2. Google Nexus 7 from $199
This year, Google’s seven-inch touchscreen tablet has proven not only massively popular, but also seriously threatening to other technology companies. Steve Jobs famously hated 7-inch tablets, yet Apple now makes the (7.9-inch and far more expensive) iPad Mini. And the eReader market has been so threatened by the arrival of the Nexus 7, Amazon’s responded with its Kindle Fire range.
Why is it so threatening and so popular? The Nexus 7 offers most tablet users 90+ percent of the usability and productivity of a 10-inch device, at a fraction of the cost, and in a far more portable form factor.
Seven-inch tablets also trash dedicated eReaders on everything but extended battery life (only really useful if you’re going on holiday on a desert island).
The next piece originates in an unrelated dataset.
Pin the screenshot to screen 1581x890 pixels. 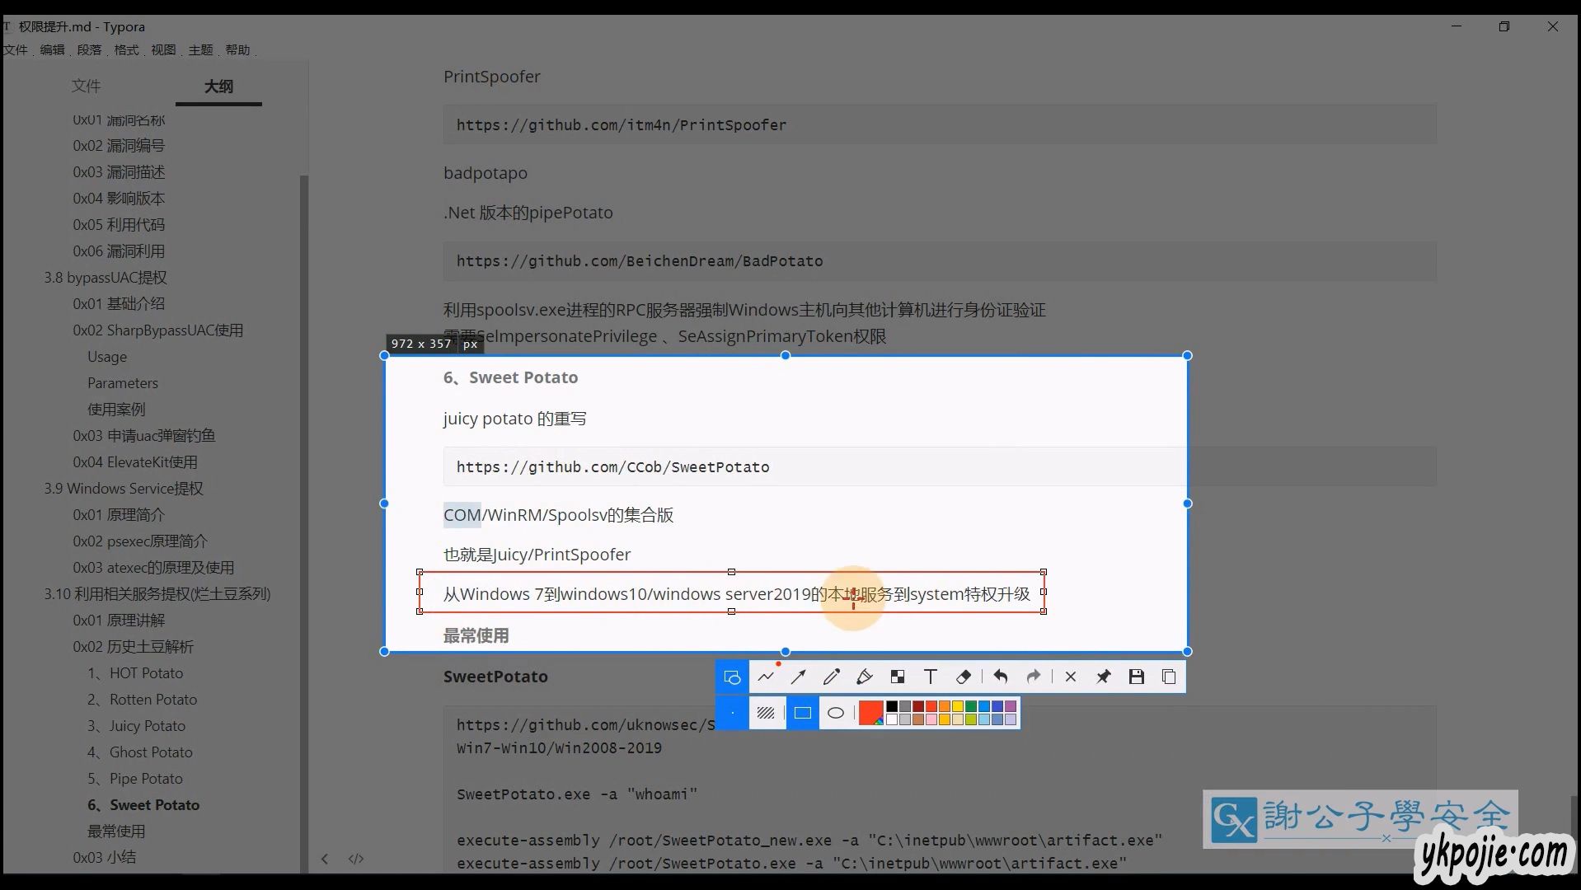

And the Nexus 7 specifically remains far more compelling than all its rivals on a spec v price trade-off.
1. The New iPad starting at $499
The tablet market in 2012 is a very different thing than it was back in 2010 when Steve Jobs revealed the original iPad to the world. This year will no doubt be remembered as the year that Apple finally got some serious competition in the tablet space, but it will also be remembered as the year Apple proved once again that when it comes to sleek design and hardware innovation, the Nokias and Samsungs of the world still lag behind. It’s not a huge technological step forward from the iPad 3 that came out earlier this year, but with its super high-res “retina display” screen and substantial processor upgrade, the fourth generation iPad is simply the best tablet money can buy.